A set of critical vulnerabilities known as IngressNightmare has been found in the Ingress NGINX Controller for Kubernetes, which could lead to unauthenticated remote code execution. These vulnerabilities, identified as CVE-2025-24513, CVE-2025-24514, CVE-2025-1097, CVE-2025-1098, and CVE-2025-1974, expose over 6,500 Kubernetes clusters to potential attacks. Cloud security firm Wiz assigned a CVSS score of 9.8 to these flaws, with exploitation resulting in unauthorized access to Kubernetes secrets, risking complete cluster takeover.
The vulnerabilities specifically target the admission controller component of the Ingress NGINX Controller, which is responsible for exposing services to external traffic.
These flaws allow attackers to inject malicious NGINX configurations, bypass authentication, and execute arbitrary code. The vulnerabilities primarily affect Kubernetes clusters running with public internet access to their admission controllers, making them highly exploitable. It is estimated that 43% of cloud environments could be vulnerable, with many large organizations at risk.

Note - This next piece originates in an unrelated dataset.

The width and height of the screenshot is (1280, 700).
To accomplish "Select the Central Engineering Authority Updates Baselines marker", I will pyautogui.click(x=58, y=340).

The exploitation chain involves attackers sending specially crafted AdmissionReview requests containing malicious configurations to the admission controller.
This leads to the injection of arbitrary NGINX directives, enabling attackers to execute remote code and access cluster secrets. In particular, CVE-2025-1974 allows an attacker to load shared libraries during the NGINX configuration testing phase, leading to elevated privileges and potential cluster takeover. This vulnerability chain is considered especially dangerous due to the high level of privileges the Ingress NGINX Controller possesses.

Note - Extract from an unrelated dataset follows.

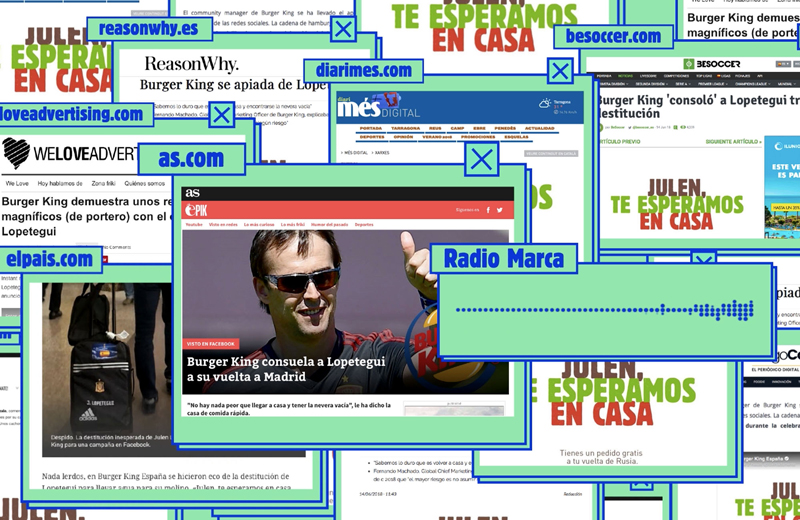The image size is (800, 520).
Task: Click the Facebook icon in as.com header
Action: click(488, 210)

Following responsible disclosure, patches have been released for Ingress NGINX Controller versions 1.12.1, 1.11.5, and 1.10.7. Users are urged to update immediately and to limit access to the admission controller by restricting it to the Kubernetes API server. In cases where updates cannot be performed immediately, experts advise temporarily disabling the admission controller or implementing network policies to prevent external access. These steps are essential to securing vulnerable Kubernetes environments and preventing potential exploitation of the IngressNightmare flaws.